If you were to use Micam software (possibly other scope software would work in a similar manner), provided that you can hold the camera such that you are pretty constant in the field of view you get, then you don't actually need a dedicated camera, or indeed, any camera that's physically attached to the scope.
All you would need to do would be to photograph a stage graticule using each of the objectives. - Put those photos in a folder, then open them in Micam. You can then calibrate Micam for your scope/camera, from each photo (for each objective) in the series.
To calibrate (for each objective), you open the photo, type in the lens magnification, draw a measurement line between two known points, tell Micam the length of the line in microns. store the settings - job done.
Once that's done, you can simply take photos as you have been doing, store them in a folder, open them from your selected folder in the "Measuring Window" in Micam, and add any measurements, scale-bar, etc.
Micam has now been calibrated, so now knows the length of any measurement line it draws, and automatically shows the length in figures, at the end of each measured line. The only thing you have to remember, is to tell it which objective has been used to take the photo.
NB: The above photo is one of the shots that I did to check the calibration.
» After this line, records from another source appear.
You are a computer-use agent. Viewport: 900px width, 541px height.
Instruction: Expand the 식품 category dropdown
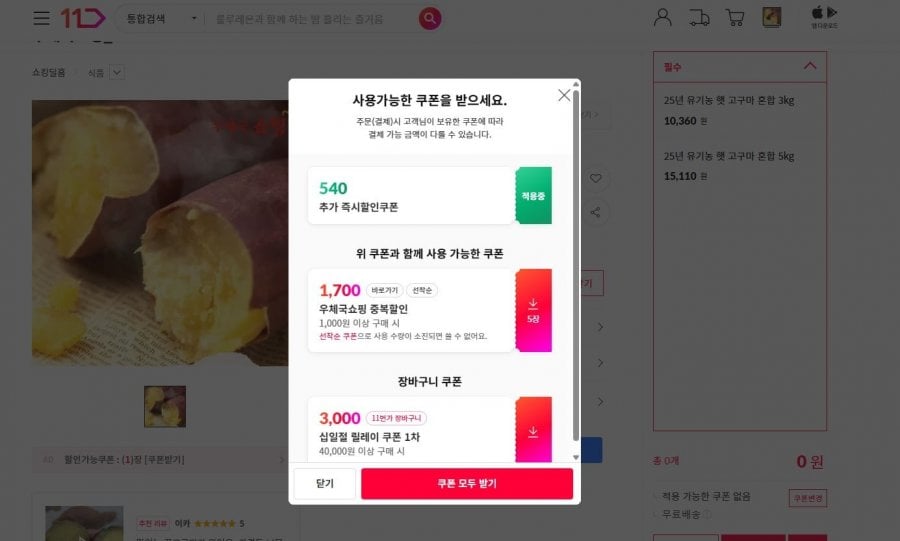pyautogui.click(x=117, y=73)
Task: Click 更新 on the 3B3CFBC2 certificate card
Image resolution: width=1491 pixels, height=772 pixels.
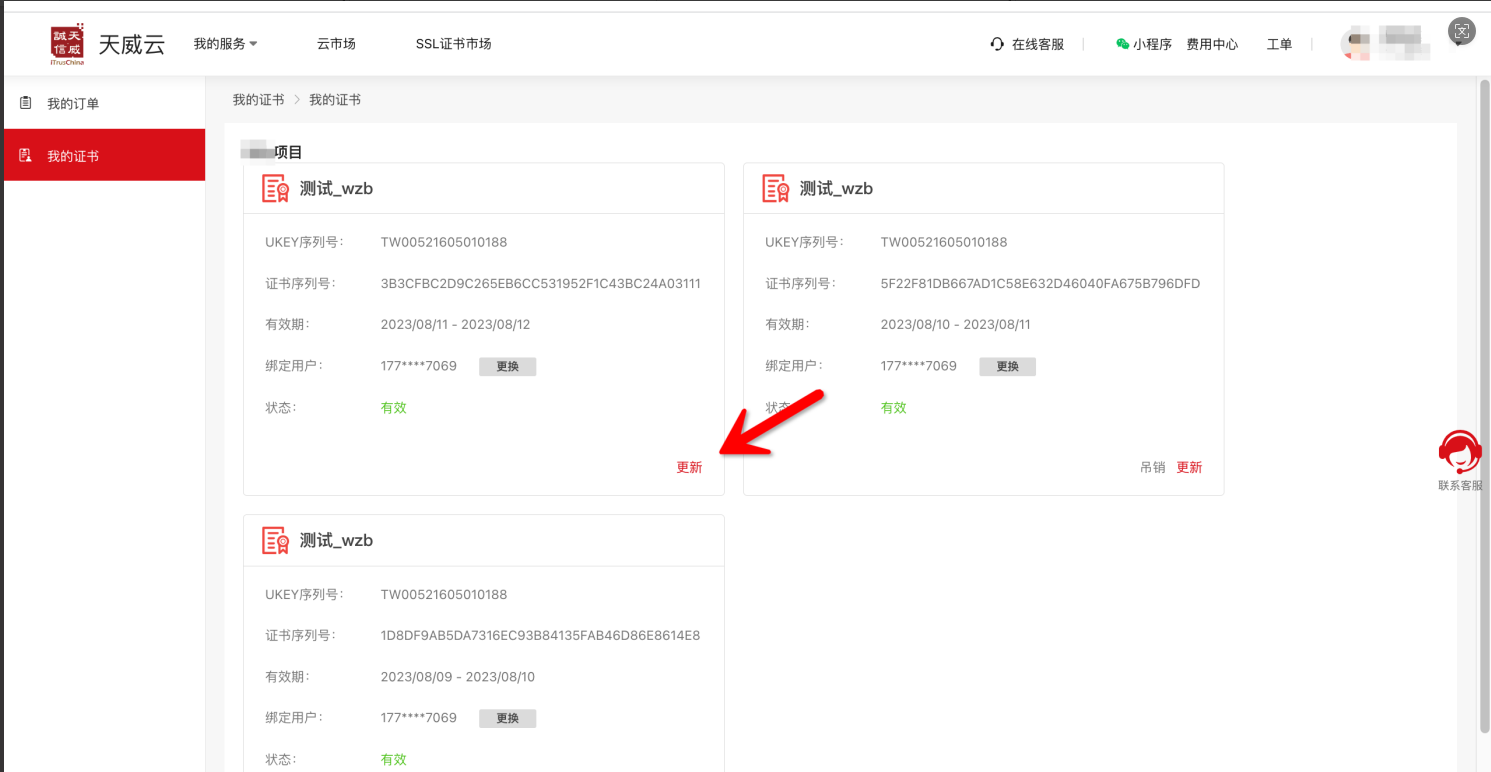Action: click(689, 467)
I simply drew a line between the two points on the photo, and Micam said that the distance was 100µ - which was correct, and thus confirmed that Micam was correctly calibrated for the lens in question.
Provided that you can keep the camera in a reasonably constant position relative to the scope, for every photo you take, (and obviously don't alter the zoom etc, etc.), then your measurements will be reasonably accurate.
Might be worth a try in the meantime, until you decide which route you want to take in getting a scope camera?